Corte Suprema marca nuevo precedente al condenar explotación sexual de menores y replantea lenguaje judicial
La Corte Suprema de Justicia ratificó la condena contra un hombre por tocamientos a cuatro menores entre 11 y 13 años en 2016. En su fallo 287 de 2026, la alta corte introdujo un cambio importante: rechaza términos como "clientes o usuarios" y propone llamar "explotadores sexuales" a quienes demandan actividades sexuales con menores. Esta decisión abre debate sobre si la prostitución puede considerarse neutra o si siempre implica contextos de violencia.
La Corte Suprema de Justicia acaba de ratificar la condena contra un hombre acusado de realizar tocamientos sexuales a tres niñas y un niño, todos con edades entre 11 y 13 años, en hechos que ocurrieron hace ya una década en 2016. Con la sentencia 287 de 2026, la corte no solo confirmó el castigo al victimario, sino que además introdujo criterios nuevos sobre cómo debe entenderse y nombrarse la explotación sexual en el país.
Lo más novedoso del fallo está en el lenguaje. La Corte Suprema rechaza expresiones como "clientes o usuarios" cuando se refiere a quienes demandan servicios sexuales, especialmente de menores. Según la sentencia, usar esos términos termina justificando la conducta de explotadores. En cambio, propone llamar "explotadores sexuales" a estas personas, un cambio de vocabulario que busca reconocer que los cuerpos e integridad sexual de las personas no son mercancías y están por fuera del comercio. Juan Carlos Álvarez, docente del Área Penal de la Escuela de Derecho de EAFIT, lo explicó así: "Señala que estas personas que demandan estas actividades sexuales con menores o con mujeres, deberían ser llamados explotadores sexuales para darle una connotación diferente, es lo que se infiere de la decisión de la corte".

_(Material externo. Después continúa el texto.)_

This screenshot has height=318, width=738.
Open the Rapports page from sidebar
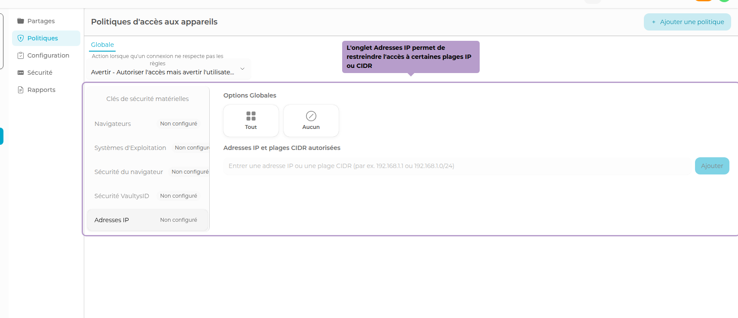coord(41,90)
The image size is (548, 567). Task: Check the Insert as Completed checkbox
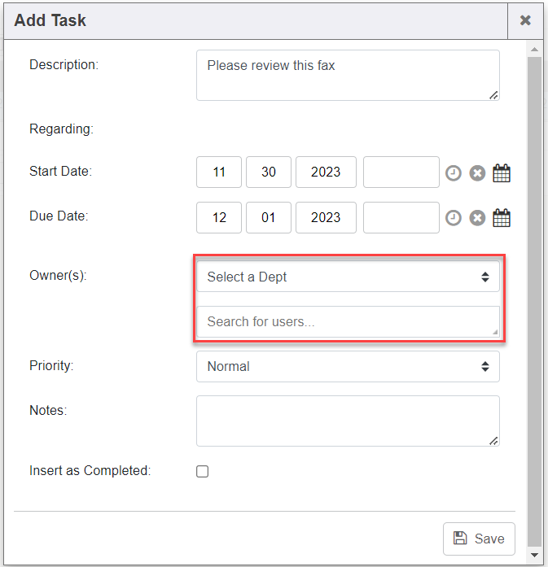click(x=203, y=471)
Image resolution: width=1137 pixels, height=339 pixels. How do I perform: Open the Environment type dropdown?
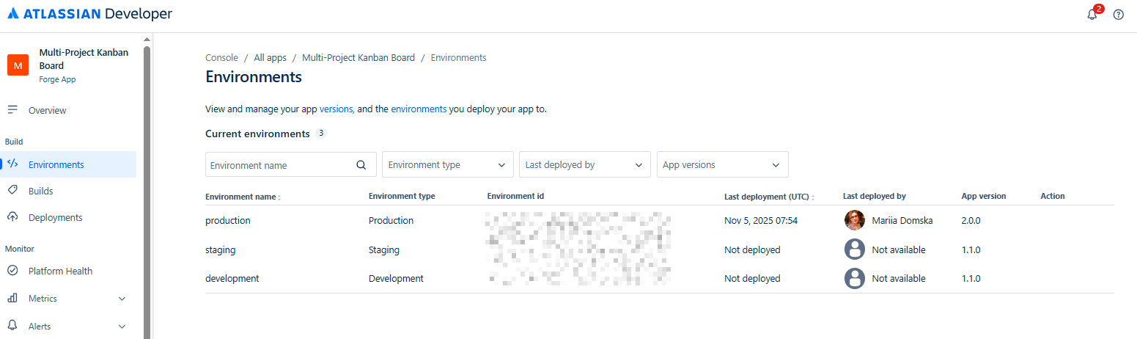point(447,165)
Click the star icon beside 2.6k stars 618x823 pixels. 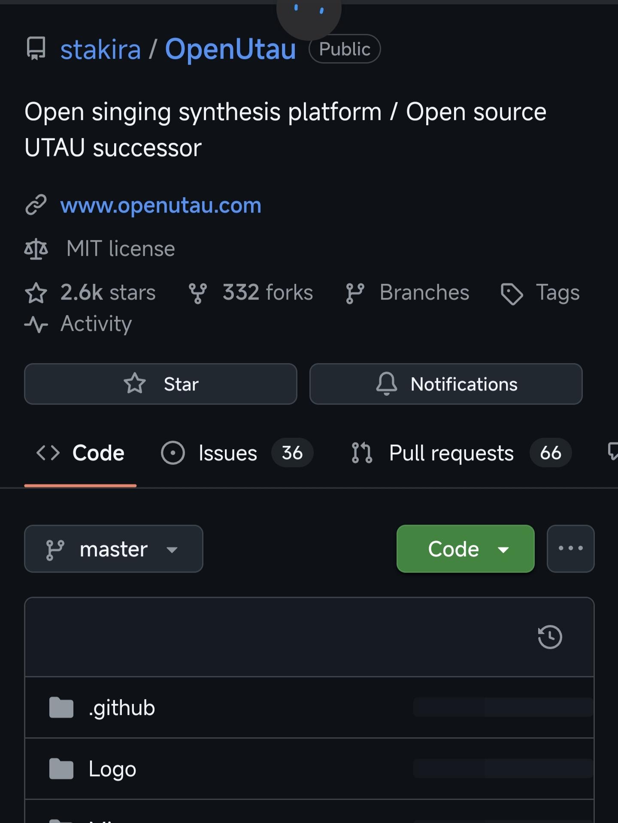tap(36, 293)
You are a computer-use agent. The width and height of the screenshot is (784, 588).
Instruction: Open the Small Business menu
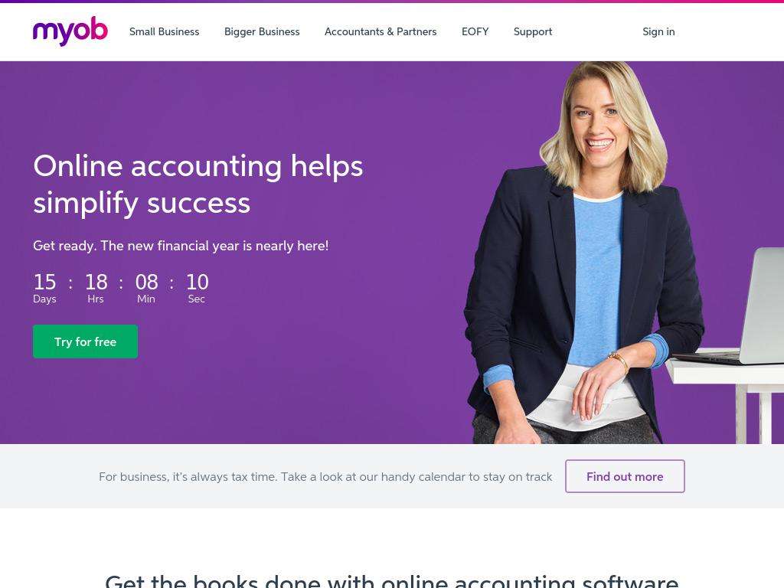pos(164,31)
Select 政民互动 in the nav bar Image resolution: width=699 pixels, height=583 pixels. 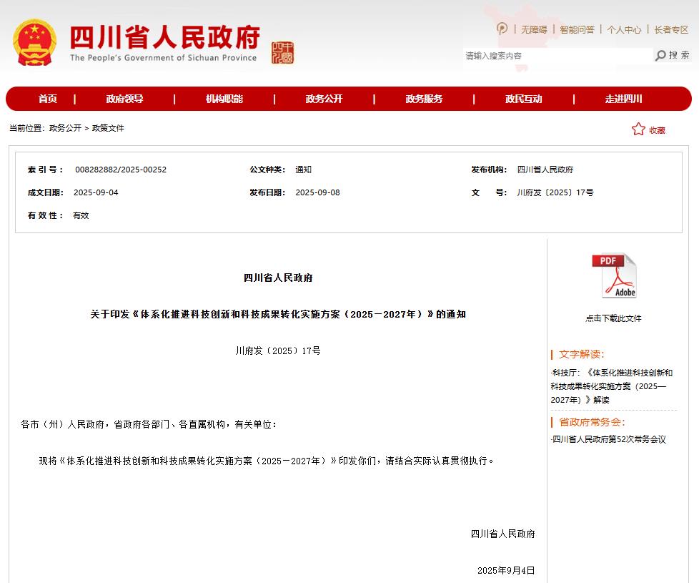523,99
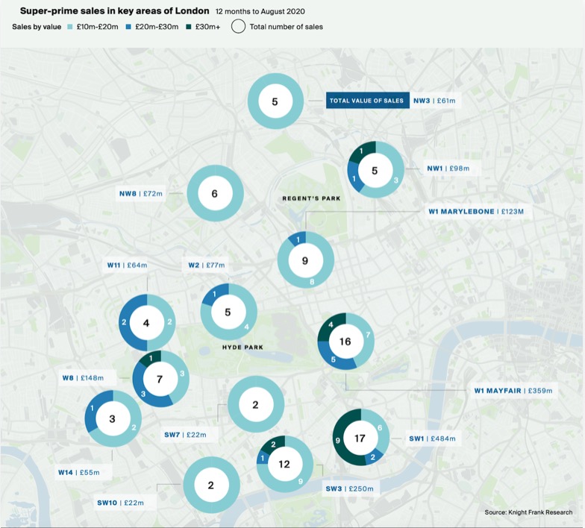
Task: Click the SW1 | £484m label
Action: point(431,439)
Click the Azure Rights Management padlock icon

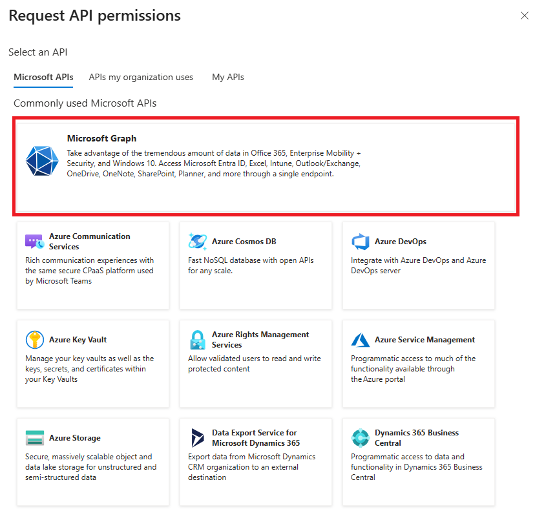click(197, 340)
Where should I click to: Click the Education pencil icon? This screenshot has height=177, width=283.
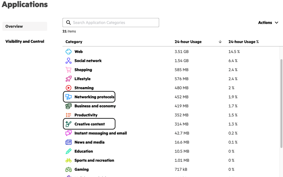69,151
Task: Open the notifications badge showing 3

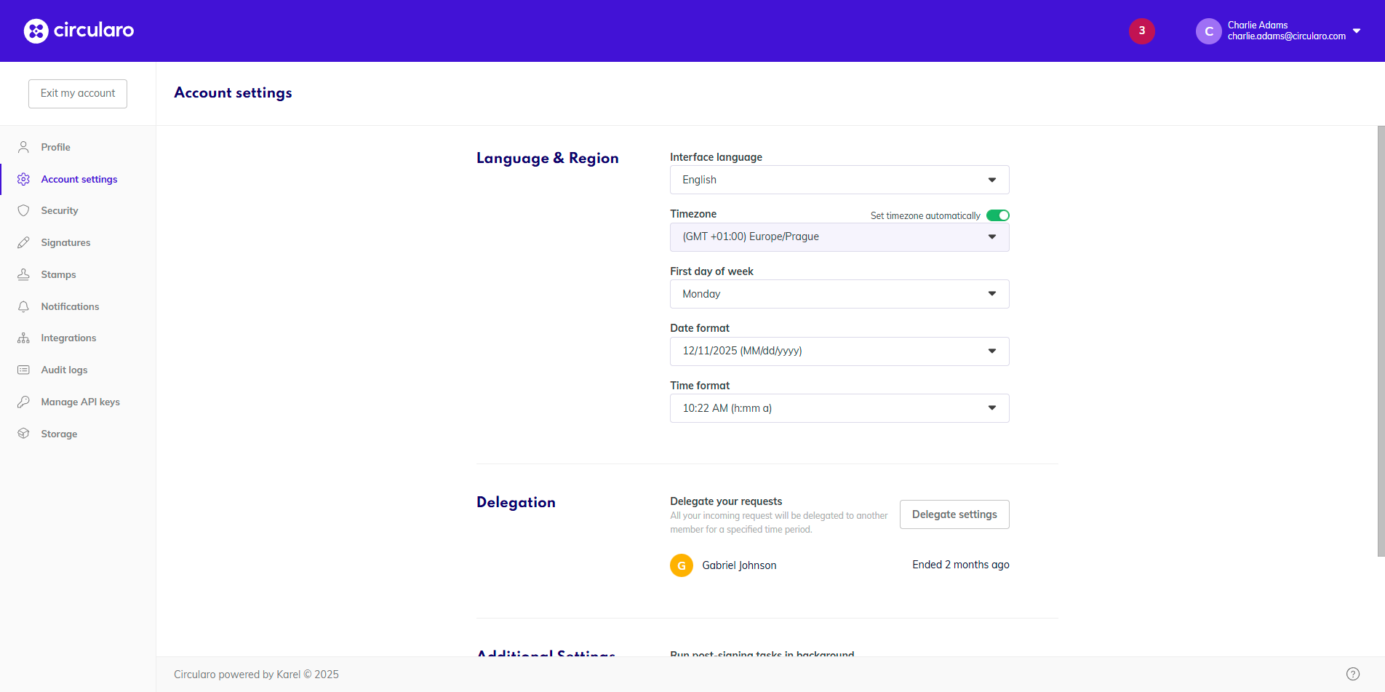Action: point(1141,31)
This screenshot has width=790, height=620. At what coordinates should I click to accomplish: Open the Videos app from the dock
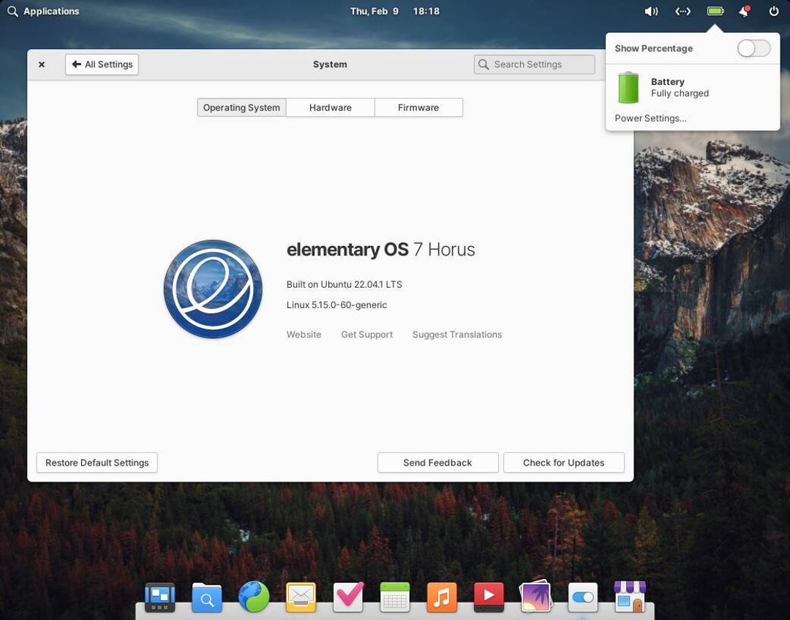click(x=489, y=597)
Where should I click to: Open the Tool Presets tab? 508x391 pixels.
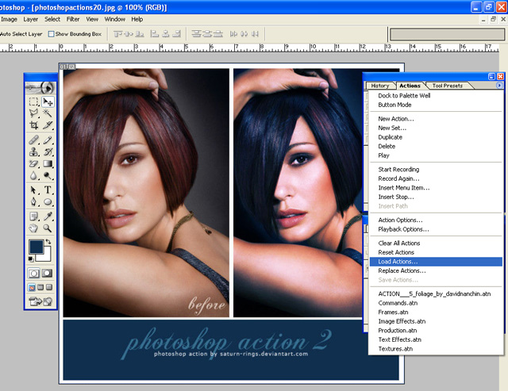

Este cambio de términos abre una conversación más amplia sobre cómo se entiende la prostitución en Colombia. Álvarez agregó que "en el movimiento feminista hay unos planteamientos muy importantes en relación con el significado de la prostitución en el sentido en que se considera que no es una actividad neutra y que no es una actividad que pueda ser considerada por fuera de los contextos de violencia".
Sin embargo, no todos comparten esta interpretación. Valery Ramírez, integrante de Sintrasexa, recordó que "la jurisprudencia en Colombia es clara y sigue vigente, ni la T-629 de 2010 han sido borradas. La Corte Constitucional ya decidió que el trabajo sexual es una actividad legítima, protegida por el derecho al trabajo y la libertad individual". Con esto deja clara la tensión entre quienes ven el trabajo sexual como legítimo y quienes lo consideran inherentemente violento.
En el caso específico que resolvió la Corte, hay consenso en un punto: proteger a los menores. Johana Valencia, coordinadora de Proyectos de la Corporación Amor al Niño, subrayó lo importante de que las víctimas "puedan entender que esa persona que está ofreciendo a cambio dinero o algún otro beneficio también es un explotador directo". La corte confirmó la condena al victimario por actos sexuales con menores de 14 años, dejando un precedente que sin duda seguirá generando debate en la sociedad colombiana.